Курыч вышел на лёд, попробовал поскользить, ничего у него, конечно, не получилось.
— Фигня, — говорит. — Надо подошвы водой облить, они обледенеют, — вот тебе и коньки!
— А где мы воду возьмём? — спрашивает Веснуха.
— Да кругом вода! — восхищается Курыч. — Ты же Веснуха! Типа Весна! Ты для нас кусок льда растопишь! — Но тут же он серьёзнеет. — Надо дырку в льде проделать, там вода.
— Не в льде, а во льду! — не выдерживаю я. — А ещё поэт!
Курыч бесится — он терпеть не может, когда я его поправляю, а уж поэтом назвать…! Я это знаю, но всё равно говорю. Я недовольна, что мы сюда притащились…
— Да ладно, ладно, успокойся. Какой ты поэт! Ты…
— Кто? — смотрит Курыч прямо мне в глаза, а от этого бешусь уже я!
— Тупэмо! — говорю я насмешливо. Но всем это нравится! «Тупэмо, тупэмо!» — начинаем мы носиться по льду, пытаясь скользить. Но даже мои остроносенькие сапожки, на которых я где только не падала, скользить отказываются. Как назло, как по волшебству!
— На красных лапках гусь тяжёлый…! — отчаиваюсь я.
— Ты не гусь, ты гусятина, — хохочет Курыч.
— При чём тут гусятина? Это Некрасов, между прочим! — ехидничаю я.
— Между — прочим — рожи — корчим! — продолжает веселиться Курыч. Веснуха с Налимом молча носятся. Опять за Веснухину шапку взялись…

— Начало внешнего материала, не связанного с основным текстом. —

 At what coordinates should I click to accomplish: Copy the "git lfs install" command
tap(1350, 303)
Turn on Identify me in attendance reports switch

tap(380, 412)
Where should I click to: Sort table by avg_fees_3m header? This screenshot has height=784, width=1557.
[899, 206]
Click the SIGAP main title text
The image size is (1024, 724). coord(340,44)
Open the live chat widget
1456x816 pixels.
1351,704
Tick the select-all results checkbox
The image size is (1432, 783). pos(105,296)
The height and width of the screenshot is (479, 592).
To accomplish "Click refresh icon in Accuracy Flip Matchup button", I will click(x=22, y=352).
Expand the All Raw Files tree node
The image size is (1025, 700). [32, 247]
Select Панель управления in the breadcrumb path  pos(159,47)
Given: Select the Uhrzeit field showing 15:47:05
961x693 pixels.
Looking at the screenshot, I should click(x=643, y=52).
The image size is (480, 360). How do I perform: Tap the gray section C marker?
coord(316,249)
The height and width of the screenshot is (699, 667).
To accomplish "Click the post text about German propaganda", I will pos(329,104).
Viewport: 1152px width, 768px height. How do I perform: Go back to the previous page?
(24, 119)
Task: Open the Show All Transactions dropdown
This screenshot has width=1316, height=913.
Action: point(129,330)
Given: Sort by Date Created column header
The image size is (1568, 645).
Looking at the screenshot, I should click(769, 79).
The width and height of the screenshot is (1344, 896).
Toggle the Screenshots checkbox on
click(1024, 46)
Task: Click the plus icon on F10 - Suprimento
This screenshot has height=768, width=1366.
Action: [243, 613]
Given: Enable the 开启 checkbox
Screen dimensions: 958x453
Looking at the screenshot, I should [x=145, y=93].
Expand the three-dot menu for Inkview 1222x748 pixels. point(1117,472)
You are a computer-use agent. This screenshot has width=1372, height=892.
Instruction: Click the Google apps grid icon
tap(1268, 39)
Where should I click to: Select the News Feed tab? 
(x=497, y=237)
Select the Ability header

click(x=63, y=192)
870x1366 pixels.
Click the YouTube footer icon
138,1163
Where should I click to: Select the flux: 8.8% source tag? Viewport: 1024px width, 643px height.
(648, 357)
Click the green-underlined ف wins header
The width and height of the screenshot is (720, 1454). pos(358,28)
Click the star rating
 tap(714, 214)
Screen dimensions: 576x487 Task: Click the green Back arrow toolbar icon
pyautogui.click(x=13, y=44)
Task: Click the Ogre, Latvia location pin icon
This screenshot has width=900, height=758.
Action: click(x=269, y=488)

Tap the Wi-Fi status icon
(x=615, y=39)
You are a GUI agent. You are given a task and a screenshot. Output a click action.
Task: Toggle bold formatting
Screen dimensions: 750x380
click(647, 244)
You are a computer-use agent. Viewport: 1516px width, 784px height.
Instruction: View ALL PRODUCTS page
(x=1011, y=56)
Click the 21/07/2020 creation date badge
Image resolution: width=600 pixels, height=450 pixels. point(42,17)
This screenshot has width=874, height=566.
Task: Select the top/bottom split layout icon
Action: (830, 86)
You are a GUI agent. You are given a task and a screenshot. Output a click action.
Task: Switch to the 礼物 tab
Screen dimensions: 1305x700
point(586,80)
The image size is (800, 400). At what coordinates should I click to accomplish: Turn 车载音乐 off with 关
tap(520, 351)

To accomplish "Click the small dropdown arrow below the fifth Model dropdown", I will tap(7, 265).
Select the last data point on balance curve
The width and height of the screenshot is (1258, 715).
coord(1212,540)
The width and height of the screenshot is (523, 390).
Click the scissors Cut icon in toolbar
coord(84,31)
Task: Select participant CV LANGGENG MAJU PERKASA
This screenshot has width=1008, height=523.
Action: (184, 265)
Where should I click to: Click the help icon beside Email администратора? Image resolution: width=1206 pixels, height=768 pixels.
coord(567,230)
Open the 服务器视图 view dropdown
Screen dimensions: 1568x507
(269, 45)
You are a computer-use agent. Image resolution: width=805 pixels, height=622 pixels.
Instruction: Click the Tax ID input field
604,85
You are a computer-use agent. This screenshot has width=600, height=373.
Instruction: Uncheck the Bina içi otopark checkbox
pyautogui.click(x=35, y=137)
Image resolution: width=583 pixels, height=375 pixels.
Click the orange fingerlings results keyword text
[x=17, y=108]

Поэтом я Курыча вот почему назвала. На днях мы нашли сломанную гитару — у неё гриф из подвала торчал. Струн нет, две дыры в корпусе, такие, что кошка пролезет, — восстановлению, что называется, не подлежит. Но Курыч зачем-то её домой утащил. А на следующий день, в коридоре, в школе (даже не знаю, что он в этот день там делал, он же из «Б», бэшки вообще на соревнования уехали), даёт мне сложенный вчетверо листок.
— Песня, — говорит.
— Песня? Ну спой… — говорю. Сказала и сама испугалась — он же такой, возьмёт да и споёт прямо сейчас, прямо в коридоре.